═══ Records for the exercise

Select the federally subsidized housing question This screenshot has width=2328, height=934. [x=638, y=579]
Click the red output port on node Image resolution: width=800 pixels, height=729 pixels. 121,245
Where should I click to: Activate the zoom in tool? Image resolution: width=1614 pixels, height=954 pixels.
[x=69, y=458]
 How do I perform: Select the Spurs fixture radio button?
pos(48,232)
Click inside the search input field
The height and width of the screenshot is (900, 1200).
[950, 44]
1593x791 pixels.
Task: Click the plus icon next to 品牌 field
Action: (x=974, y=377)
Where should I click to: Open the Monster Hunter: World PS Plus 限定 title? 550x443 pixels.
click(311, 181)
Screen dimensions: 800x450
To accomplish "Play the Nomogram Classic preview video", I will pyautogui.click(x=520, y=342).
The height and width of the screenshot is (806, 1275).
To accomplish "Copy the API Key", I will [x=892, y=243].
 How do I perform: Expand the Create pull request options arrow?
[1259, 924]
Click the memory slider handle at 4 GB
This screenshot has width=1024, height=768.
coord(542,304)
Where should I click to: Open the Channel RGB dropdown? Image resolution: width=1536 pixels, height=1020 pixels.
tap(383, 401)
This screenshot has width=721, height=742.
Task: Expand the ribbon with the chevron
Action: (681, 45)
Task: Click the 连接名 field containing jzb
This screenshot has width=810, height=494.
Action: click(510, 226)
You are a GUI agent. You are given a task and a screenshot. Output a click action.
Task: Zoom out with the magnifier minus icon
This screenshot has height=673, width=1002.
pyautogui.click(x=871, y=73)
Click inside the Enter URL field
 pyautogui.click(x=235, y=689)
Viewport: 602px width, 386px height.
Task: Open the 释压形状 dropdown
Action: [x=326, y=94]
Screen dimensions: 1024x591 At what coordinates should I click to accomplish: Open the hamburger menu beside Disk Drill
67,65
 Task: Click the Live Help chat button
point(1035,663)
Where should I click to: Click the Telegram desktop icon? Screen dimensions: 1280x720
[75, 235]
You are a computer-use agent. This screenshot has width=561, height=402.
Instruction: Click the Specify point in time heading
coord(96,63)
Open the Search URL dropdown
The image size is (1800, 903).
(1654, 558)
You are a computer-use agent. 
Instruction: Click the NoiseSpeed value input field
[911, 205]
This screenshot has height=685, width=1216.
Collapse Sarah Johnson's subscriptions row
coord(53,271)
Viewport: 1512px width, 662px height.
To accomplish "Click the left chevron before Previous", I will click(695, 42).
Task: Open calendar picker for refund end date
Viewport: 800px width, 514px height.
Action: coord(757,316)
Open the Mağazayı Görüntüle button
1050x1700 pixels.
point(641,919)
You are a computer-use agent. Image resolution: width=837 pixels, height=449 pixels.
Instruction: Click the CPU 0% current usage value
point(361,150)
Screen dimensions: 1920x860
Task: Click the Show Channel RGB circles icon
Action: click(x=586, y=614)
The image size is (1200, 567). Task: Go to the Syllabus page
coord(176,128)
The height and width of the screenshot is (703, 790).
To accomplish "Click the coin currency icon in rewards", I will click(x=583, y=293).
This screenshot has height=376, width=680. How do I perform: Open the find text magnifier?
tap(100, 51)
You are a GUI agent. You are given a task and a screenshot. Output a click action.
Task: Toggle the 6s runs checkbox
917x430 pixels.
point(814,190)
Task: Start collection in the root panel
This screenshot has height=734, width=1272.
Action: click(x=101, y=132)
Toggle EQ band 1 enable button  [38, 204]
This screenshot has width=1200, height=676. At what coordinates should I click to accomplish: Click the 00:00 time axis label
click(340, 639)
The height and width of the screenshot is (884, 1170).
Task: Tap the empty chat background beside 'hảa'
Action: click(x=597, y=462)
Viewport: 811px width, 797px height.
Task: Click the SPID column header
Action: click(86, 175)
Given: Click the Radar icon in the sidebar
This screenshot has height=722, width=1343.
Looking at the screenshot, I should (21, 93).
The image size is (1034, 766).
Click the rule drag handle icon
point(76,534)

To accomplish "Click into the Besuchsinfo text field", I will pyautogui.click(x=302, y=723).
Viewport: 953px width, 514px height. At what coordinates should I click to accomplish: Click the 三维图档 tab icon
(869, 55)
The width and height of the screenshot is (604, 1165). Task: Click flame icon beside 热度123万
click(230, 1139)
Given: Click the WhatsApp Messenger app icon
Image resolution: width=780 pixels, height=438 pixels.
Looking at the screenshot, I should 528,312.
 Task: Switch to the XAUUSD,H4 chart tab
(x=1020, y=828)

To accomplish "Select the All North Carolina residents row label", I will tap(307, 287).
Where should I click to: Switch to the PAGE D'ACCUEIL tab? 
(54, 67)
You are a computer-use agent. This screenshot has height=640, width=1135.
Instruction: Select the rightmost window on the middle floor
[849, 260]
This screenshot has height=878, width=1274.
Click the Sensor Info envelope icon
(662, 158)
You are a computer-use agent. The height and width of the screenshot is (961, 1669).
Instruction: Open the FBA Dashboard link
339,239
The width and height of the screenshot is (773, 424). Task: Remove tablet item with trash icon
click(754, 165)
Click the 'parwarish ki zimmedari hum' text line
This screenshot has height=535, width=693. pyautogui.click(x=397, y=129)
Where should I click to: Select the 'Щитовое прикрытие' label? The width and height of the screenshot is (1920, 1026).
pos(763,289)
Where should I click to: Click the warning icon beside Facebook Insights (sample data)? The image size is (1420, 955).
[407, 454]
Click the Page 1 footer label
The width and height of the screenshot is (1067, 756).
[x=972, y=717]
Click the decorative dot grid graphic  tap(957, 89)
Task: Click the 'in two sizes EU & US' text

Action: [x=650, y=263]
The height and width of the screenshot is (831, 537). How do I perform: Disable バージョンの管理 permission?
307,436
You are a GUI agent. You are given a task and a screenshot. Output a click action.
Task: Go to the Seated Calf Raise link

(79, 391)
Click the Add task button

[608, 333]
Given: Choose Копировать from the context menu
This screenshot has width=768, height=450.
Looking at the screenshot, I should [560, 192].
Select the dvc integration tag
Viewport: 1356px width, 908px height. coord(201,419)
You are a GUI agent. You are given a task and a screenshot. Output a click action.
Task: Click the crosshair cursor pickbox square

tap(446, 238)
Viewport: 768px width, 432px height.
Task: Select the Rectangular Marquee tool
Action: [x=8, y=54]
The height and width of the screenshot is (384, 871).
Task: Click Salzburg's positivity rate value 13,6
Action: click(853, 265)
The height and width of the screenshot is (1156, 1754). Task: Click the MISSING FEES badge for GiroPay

══════

-- Task requirements --
Return a word-for-word copy of the lines from the beginning of the listing to the line holding "The height and width of the screenshot is (806, 1275).", both kept.

-- Solved problem --
Select the federally subsidized housing question This screenshot has width=2328, height=934. [x=638, y=579]
Click the red output port on node Image resolution: width=800 pixels, height=729 pixels. 121,245
Where should I click to: Activate the zoom in tool? Image resolution: width=1614 pixels, height=954 pixels.
[x=69, y=458]
 How do I perform: Select the Spurs fixture radio button?
pos(48,232)
Click inside the search input field
The height and width of the screenshot is (900, 1200).
[950, 44]
1593x791 pixels.
Task: Click the plus icon next to 品牌 field
Action: (x=974, y=377)
Where should I click to: Open the Monster Hunter: World PS Plus 限定 title? 550x443 pixels.
click(311, 181)
Screen dimensions: 800x450
To accomplish "Play the Nomogram Classic preview video", I will pyautogui.click(x=520, y=342).
The height and width of the screenshot is (806, 1275).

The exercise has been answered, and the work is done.